Even though most women with early stage breast cancer in the sporadic or familial settings do not progress, distant metastases may occur long after the first 5 years following primary breast cancer treatment [1
]. A major challenge in the management of women with early stage breast cancer is the identification of those who will develop metastasis from those that will not. We tested the hypothesis that EZH2 overexpression in early stage primary breast carcinoma may predict long-term metastasis up to 15 years following diagnosis of the primary tumor. Indeed, EZH2 expression levels in primary breast carcinoma were associated with metastasis-specific survival in women with first degree family history at 5, 10 and up to 15 years after primary breast carcinoma diagnosis. The 15- year metastasis free survival was 83% and 94% for women with tumors exhibiting high and low EZH2 expression respectively (log rank test p=0.05). The best multivariable model predictive of metastasis-specific survival included high EZH2 expression, high histological grade, higher stage, and absence of anti-hormonal treatment, reflecting negative estrogen and progesterone receptor status. High EZH2 expression was a strong independent predictor of metastasis providing 15 year survival information above other independent prognostic features. These data are clinically relevant because EZH2 may identify women with early stage breast cancer and first degree family history at higher risk to develop distant metastasis. Furthermore our data support the potential clinical utility of incorporating EZH2 into clinical nomograms to help determine the risk of cancer progression in this specific group of patients.
A limitation of our analysis is that tumor tissue samples were not available for 30% of patients identified. However, given that these samples would have not been selected on EZH2 expression it is unlikely to have biased our results. Our study focused on very small tumors so the material resource was very limited.
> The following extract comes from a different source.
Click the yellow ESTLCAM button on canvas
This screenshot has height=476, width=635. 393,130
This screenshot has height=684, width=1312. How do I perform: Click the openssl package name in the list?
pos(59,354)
Despite this, we successfully utilized 90% of the available tissues in our analysis. Our findings were focused on the very small group of women in our cohort (n=112 out of 480) who had first degree family history of breast and/or ovarian cancer. Therefore, some of our results included large confidence intervals. Nonetheless, we were able to demonstrate a significant association of EZH2 with distant metastasis even after controlling for important covariates, which strengthens our results.
Since our initial reports of EZH2 overexpression in breast cancer our findings have been supported by other investigations. EZH2 overexpression has been found in breast and other solid tumors including bladder [28
], lung [32
], melanoma [17
], and hepatocellular carcinoma [33
]. In these malignancies, EZH2 has been implicated in neoplastic transformation, progression, invasion and metastasis. Taken together, these data suggest that EZH2 may be involved in a global, rather than a tissue type specific mechanism of tumor progression.
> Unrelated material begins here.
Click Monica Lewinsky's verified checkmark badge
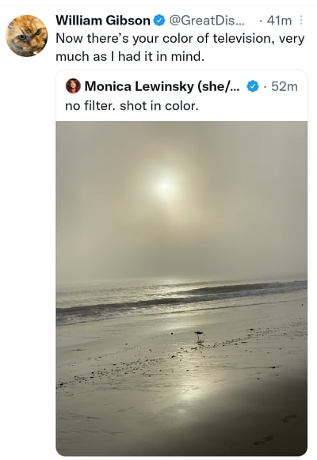This screenshot has height=460, width=317. [x=253, y=86]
In conclusion, our results indicate that in early stage breast cancer, EZH2 overexpression is associated with features of aggressive disease. We discovered a novel association between EZH2 overexpression and first degree family history of breast and/or ovarian cancer, which paves the way to mechanistic and functional studies. Our finding that EZH2 overexpression is an indicator of metastasis and metastasis-related deaths in women with early stage breast cancer and first degree family history may have important clinical implications. Specifically, EZH2 detection at the time of primary tumor diagnosis may aid clinicians in guiding management decisions and lays the foundation for the development of targeted treatments.